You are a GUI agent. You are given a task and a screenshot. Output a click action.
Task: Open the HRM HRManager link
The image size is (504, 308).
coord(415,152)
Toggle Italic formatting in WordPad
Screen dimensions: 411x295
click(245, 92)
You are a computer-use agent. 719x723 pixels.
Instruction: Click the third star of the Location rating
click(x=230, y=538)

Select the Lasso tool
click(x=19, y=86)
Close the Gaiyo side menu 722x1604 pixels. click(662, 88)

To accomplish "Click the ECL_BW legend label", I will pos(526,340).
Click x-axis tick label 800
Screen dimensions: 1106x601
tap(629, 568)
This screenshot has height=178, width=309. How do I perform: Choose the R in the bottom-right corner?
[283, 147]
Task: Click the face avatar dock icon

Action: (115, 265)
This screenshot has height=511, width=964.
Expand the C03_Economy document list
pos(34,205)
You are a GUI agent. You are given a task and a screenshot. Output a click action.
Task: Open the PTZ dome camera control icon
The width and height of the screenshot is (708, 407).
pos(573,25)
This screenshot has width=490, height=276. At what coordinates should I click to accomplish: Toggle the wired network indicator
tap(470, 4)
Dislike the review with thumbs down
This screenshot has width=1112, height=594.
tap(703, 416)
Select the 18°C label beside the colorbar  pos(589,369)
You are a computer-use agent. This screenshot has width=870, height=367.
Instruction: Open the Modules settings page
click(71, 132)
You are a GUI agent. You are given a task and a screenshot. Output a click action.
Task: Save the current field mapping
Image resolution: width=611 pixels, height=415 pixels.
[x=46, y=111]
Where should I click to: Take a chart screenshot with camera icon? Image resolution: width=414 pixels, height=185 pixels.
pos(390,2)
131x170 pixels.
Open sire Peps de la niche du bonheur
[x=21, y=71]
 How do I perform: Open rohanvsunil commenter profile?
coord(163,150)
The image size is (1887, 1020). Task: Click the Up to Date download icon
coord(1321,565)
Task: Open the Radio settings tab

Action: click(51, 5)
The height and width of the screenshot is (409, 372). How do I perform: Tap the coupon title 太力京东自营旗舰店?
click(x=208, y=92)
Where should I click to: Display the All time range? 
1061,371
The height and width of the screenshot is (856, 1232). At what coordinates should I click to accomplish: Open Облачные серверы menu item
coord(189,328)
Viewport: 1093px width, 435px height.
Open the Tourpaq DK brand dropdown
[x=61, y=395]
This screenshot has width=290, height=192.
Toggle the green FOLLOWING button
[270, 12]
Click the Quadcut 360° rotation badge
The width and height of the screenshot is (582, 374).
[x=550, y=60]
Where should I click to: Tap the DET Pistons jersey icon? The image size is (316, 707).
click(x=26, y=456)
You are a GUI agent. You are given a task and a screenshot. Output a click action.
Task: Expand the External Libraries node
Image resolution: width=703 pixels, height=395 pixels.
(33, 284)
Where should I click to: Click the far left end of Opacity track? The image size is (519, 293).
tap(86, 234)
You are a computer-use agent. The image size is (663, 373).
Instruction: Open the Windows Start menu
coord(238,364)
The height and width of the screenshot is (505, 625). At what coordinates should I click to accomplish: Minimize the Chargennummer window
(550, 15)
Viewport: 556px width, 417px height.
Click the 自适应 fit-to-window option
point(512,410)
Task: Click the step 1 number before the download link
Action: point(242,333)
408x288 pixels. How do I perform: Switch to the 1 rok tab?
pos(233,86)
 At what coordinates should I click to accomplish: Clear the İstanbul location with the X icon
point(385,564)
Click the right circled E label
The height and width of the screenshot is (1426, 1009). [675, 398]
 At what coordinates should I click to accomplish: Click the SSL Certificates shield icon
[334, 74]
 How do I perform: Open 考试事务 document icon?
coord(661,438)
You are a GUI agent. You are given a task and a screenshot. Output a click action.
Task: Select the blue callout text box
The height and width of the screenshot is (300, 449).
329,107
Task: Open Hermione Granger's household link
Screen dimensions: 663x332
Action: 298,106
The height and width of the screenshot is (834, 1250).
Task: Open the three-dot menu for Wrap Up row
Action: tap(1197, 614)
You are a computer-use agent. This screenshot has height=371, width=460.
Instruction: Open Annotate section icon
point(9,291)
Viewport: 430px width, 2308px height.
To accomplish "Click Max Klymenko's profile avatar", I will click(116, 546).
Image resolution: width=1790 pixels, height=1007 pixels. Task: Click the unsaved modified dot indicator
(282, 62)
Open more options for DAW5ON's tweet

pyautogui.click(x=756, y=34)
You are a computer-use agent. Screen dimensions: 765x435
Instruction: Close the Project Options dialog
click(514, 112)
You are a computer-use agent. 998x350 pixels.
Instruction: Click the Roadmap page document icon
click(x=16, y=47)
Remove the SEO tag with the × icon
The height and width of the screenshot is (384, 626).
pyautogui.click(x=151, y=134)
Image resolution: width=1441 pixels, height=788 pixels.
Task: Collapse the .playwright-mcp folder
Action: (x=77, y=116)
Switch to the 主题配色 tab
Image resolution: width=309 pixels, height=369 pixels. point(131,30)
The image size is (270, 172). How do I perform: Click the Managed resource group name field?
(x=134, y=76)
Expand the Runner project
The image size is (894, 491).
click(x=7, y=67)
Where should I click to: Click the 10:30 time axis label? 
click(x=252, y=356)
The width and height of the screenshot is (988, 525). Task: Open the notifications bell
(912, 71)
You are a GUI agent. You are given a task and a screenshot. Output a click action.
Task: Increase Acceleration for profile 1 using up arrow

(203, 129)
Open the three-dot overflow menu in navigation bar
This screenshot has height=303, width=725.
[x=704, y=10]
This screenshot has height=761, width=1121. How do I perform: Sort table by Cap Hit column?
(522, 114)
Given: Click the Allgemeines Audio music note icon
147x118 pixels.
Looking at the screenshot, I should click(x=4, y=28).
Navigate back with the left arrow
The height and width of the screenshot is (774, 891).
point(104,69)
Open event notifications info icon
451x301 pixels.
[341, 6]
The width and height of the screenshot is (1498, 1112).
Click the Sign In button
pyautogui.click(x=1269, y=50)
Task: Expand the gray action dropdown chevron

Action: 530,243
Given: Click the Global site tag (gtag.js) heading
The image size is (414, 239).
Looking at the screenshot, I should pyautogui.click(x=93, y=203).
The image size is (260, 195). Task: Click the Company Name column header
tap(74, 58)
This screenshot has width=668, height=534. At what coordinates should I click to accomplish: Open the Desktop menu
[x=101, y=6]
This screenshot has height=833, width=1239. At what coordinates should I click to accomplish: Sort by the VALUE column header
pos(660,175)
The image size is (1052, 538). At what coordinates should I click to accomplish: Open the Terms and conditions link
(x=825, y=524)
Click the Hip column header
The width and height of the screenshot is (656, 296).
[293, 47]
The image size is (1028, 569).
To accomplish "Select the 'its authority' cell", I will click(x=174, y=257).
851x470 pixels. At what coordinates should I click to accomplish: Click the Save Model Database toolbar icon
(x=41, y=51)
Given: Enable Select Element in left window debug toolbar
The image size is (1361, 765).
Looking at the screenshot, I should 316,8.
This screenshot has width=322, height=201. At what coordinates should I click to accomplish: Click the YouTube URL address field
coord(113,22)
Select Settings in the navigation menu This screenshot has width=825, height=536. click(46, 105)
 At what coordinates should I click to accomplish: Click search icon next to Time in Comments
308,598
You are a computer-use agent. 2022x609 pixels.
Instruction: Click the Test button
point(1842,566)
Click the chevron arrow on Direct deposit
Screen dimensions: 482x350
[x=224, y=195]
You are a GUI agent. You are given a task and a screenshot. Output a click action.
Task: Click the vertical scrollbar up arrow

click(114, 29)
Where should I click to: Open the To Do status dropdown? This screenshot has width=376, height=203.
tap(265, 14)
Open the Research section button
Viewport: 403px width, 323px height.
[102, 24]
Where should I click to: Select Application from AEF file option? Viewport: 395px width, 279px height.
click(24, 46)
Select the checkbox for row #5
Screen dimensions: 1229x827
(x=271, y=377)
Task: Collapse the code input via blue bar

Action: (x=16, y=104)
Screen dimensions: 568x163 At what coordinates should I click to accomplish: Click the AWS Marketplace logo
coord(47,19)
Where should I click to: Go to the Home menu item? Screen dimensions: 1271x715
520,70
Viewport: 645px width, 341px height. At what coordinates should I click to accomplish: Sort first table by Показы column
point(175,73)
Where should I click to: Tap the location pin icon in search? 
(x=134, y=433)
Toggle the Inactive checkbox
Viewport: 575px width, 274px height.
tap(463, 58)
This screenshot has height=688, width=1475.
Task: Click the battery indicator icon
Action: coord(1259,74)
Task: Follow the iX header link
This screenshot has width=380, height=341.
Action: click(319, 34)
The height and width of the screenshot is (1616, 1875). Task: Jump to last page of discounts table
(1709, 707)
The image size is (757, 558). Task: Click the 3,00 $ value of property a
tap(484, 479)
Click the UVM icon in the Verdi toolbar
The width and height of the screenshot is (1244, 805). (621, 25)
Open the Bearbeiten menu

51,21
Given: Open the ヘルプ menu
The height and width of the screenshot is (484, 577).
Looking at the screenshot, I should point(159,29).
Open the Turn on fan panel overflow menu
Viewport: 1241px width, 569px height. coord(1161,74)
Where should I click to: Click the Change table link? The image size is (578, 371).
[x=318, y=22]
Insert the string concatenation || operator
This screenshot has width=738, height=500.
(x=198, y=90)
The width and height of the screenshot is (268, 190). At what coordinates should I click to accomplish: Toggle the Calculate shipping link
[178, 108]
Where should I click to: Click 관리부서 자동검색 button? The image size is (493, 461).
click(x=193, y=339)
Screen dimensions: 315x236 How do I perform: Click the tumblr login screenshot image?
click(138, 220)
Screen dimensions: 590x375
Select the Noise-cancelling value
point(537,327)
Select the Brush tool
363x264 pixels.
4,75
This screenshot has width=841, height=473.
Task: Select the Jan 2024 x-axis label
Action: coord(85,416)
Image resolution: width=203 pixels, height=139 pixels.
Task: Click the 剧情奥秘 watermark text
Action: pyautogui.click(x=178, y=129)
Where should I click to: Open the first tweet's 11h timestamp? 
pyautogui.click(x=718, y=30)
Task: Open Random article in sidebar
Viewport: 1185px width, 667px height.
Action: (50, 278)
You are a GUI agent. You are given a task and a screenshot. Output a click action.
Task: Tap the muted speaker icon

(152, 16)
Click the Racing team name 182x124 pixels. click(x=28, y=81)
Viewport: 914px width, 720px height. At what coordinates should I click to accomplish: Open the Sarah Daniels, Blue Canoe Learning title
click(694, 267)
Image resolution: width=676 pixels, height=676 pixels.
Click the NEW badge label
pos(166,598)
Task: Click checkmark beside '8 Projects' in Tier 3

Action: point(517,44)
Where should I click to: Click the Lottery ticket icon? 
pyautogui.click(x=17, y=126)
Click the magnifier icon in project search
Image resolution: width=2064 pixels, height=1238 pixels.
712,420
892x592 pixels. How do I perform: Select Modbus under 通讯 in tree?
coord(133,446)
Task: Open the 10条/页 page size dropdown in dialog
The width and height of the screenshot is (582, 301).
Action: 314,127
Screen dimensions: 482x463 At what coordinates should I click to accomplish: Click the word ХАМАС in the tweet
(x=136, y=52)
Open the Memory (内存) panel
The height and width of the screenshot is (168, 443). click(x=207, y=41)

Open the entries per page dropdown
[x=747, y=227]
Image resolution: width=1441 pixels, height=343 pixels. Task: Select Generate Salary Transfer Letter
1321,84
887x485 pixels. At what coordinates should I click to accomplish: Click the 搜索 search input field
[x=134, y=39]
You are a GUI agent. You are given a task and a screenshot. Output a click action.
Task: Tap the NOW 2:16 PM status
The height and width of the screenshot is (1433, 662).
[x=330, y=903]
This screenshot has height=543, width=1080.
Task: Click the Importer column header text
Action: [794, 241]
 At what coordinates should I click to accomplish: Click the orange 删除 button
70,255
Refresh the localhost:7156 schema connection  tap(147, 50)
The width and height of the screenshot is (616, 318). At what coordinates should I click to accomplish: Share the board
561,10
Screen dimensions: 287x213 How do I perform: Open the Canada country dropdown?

---+---

| PROBLEM DESCRIPTION |
Beginning with the entry that contains "The height and width of the screenshot is (409, 372)." and ending after the one that contains "point(385,564)", set out those lines as a numbered list, omitting any blank lines.

| OUTPUT FOR THIS TASK |
1. The height and width of the screenshot is (409, 372). How do I perform: Tap the coupon title 太力京东自营旗舰店?
2. click(x=208, y=92)
3. Where should I click to: Display the All time range? 
4. 1061,371
5. The height and width of the screenshot is (856, 1232). At what coordinates should I click to accomplish: Open Облачные серверы menu item
6. coord(189,328)
7. Viewport: 1093px width, 435px height.
8. Open the Tourpaq DK brand dropdown
9. [x=61, y=395]
10. This screenshot has width=290, height=192.
11. Toggle the green FOLLOWING button
12. [270, 12]
13. Click the Quadcut 360° rotation badge
14. The width and height of the screenshot is (582, 374).
15. [x=550, y=60]
16. Where should I click to: Tap the DET Pistons jersey icon? The image size is (316, 707).
17. click(x=26, y=456)
18. You are a GUI agent. You are given a task and a screenshot. Output a click action.
19. Task: Expand the External Libraries node
20. Image resolution: width=703 pixels, height=395 pixels.
21. (33, 284)
22. Where should I click to: Click the far left end of Opacity track? The image size is (519, 293).
23. tap(86, 234)
24. You are a computer-use agent. The image size is (663, 373).
25. Instruction: Open the Windows Start menu
26. coord(238,364)
27. The height and width of the screenshot is (505, 625). At what coordinates should I click to accomplish: Minimize the Chargennummer window
28. (550, 15)
29. Viewport: 556px width, 417px height.
30. Click the 自适应 fit-to-window option
31. point(512,410)
32. Task: Click the step 1 number before the download link
33. Action: point(242,333)
34. 408x288 pixels. How do I perform: Switch to the 1 rok tab?
35. pos(233,86)
36.  At what coordinates should I click to accomplish: Clear the İstanbul location with the X icon
37. point(385,564)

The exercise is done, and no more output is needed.